Derivation Verification for an Algebraic Expression

Question

This problem comes from a MathOverFlow thread. Inside the thread the user Per Alexandersson mentions how they learned a technique to "simplify" $\sqrt{7+\sqrt{3}}$ from the book Algebra for Beginners, by Todhunter.

Greg Martin replied with the following formula:

$\sqrt{a+\sqrt b} = \sqrt{\frac{a-\sqrt{a^2-b}}{{2}}}+\sqrt{\frac{a+\sqrt{a^2-b}}{{2}}}$

I have three questions around this,

Question 1: Is the below derivation correct? If not, could someone show me how to patch it up?

Derivation:

\begin{align} \sqrt{a+\sqrt b} &= \sqrt{\frac{a-\sqrt{a^2-b}}{{2}}}+\sqrt{\frac{a+\sqrt{a^2-b}}{{2}}} \\ \left(\sqrt{a+\sqrt b}\right)^{2} &= \bigg(\sqrt{\frac{a-\sqrt{a^2-b}}{{2}}}+\sqrt{\frac{a+\sqrt{a^2-b}}{{2}}}\bigg)^{2} \\ {a+\sqrt b} &= \frac{a-\sqrt{a^2-b}}{{2}} + 2\bigg(\sqrt{\frac{a-\sqrt{a^2-b}}{{2}}}\sqrt{\frac{a+\sqrt{a^2-b}}{{2}}}\bigg) + \frac{a+\sqrt{a^2-b}}{{2}} \\ {a+\sqrt b} &= \frac{a-\sqrt{a^2-b}}{{2}} + \frac{a+\sqrt{a^2-b}}{{2}} + 2\bigg( \sqrt{\frac{a-\sqrt{a^2-b}}{2}\cdot \frac{a+\sqrt{a^2-b}}{2}}\bigg) \\ {a+\sqrt b} &= \frac{a-\sqrt{a^2-b}+a+\sqrt{a^2-b}}{2}+ 2\bigg(\frac{\sqrt{b}}{\sqrt{4}}\bigg) \\ {a+\sqrt b} &= \frac{2a}{2} + 2\bigg(\frac{\sqrt{b}}{2}\bigg) \\ {a+\sqrt b} &= a + \sqrt{b} \end{align}

Question 2: I assume that the above is if each step is reversible. But my question is (assuming the derivation is correct), how do we know each step is reversible when there are square roots involved?

Question 3: Regardless if the above derivation is correct or not, could someone show me another derivation and include the steps/explanations of how these are equal? I figure another approach might enlighten me as to how the longer expression was derived from $\sqrt{a+\sqrt b}$.

Answer 1

The equation $$\sqrt{a \pm \sqrt b} = \sqrt{\frac{a + \sqrt{a^2-b}}{{2}}} \pm \sqrt{\frac{a - \sqrt{a^2-b}}{{2}}} \tag{1}$$

is really two equations with proper choice of signs.

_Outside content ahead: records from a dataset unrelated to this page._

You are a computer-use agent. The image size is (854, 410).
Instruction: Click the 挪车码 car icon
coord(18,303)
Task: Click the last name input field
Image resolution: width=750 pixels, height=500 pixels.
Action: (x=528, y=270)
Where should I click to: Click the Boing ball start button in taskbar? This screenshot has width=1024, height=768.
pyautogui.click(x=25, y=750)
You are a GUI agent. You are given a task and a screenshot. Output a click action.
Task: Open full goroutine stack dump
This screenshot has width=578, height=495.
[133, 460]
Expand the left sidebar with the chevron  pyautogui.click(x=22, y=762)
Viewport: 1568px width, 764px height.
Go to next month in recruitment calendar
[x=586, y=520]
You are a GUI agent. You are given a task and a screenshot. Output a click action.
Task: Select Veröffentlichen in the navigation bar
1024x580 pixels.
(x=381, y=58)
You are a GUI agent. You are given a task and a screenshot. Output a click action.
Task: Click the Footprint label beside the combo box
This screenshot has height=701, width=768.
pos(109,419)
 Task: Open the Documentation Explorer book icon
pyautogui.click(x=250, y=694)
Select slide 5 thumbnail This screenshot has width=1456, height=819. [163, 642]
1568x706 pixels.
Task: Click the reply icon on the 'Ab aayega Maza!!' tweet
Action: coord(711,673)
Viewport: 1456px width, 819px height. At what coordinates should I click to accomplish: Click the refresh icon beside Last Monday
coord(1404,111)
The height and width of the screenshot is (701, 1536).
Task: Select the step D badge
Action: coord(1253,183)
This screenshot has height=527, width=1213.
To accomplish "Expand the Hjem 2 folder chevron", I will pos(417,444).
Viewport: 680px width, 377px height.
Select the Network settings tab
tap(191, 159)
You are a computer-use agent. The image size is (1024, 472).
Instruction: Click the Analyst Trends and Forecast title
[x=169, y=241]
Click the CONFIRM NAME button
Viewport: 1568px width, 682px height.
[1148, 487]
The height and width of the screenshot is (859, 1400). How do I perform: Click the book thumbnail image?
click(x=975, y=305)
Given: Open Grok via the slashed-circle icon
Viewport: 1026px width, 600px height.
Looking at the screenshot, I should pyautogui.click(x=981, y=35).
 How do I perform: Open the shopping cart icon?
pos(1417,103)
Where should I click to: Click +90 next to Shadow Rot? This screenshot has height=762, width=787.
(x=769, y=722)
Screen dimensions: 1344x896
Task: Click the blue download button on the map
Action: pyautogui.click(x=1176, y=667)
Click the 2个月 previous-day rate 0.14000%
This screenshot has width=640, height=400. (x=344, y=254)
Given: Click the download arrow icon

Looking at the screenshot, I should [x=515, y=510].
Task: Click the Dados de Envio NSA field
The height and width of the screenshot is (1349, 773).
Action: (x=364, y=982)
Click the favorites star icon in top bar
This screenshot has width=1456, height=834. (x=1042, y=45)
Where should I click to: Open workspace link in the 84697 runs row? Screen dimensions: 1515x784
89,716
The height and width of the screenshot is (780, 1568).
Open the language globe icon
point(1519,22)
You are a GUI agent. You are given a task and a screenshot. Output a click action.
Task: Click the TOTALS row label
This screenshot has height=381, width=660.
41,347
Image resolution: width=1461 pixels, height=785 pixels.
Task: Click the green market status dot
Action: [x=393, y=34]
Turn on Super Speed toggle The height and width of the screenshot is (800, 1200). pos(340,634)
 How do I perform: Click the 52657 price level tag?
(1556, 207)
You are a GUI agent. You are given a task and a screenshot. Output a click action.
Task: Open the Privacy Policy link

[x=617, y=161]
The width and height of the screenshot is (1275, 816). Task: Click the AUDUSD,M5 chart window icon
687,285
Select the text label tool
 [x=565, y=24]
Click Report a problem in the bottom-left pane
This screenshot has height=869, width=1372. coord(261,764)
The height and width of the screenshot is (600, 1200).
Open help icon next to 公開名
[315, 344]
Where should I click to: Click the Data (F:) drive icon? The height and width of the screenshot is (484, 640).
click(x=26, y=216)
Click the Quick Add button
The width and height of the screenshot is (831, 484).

What we mean by that is that each square root of a positive real has two values, one positive and one negative.

There is one square root on the left side and on the right side is the sum/difference of two square roots. But given $\,0<b<a^2\,$ positive and the positive square root on the left, then the first square root on the right is greater than the second square root. Their sum must be the same as the left square root with the $+$ sign and the difference must be the same as with the $-$ sign.

When we replace $\,b\,$ with $\,-b,\,$ equation $(1)$ becomes

$$\sqrt{a \pm \sqrt -b} = \sqrt{\frac{a + \sqrt{a^2 +b}}{{2}}} \pm \sqrt{\frac{a - \sqrt{a^2+b}}{{2}}} \tag{2}$$

which is the well known formula for the square root of a complex number. In both cases, the equations can be verified by squaring both sides and simplifying and accounting for negative square roots as needed.

Answer 2

Answer 1: Your thoughts are correct.

Answer 2: If the signal of both sides are equal, then the step of squaring both sides (say, the first step in your proof) is invertible.

Answer 3: The way the author expects you to derive this equation might be to find an $x$ and $y$ such that $$ \begin{align} x^2+y^2&=2a\tag{1}\label{1},\\ xy&=\sqrt{b}\tag{2}\label{2}. \end{align} $$ Then, $$ \sqrt{a+\sqrt{b}}=\sqrt{\frac{2a+2\sqrt{b}}{2}}=\sqrt{\frac{(x+y)^2}{2}}=\frac{|x|}{\sqrt{2}}+\frac{|y|}{\sqrt{2}}. $$ This is how you simplify $\sqrt{7+\sqrt{3}}$. Solving $(1)$ and $(2)$, you will find that the $x$ and $y$ are exactly $\sqrt{a-\sqrt{a^2-b}}$ and $\sqrt{a+\sqrt{a^2-b}}$.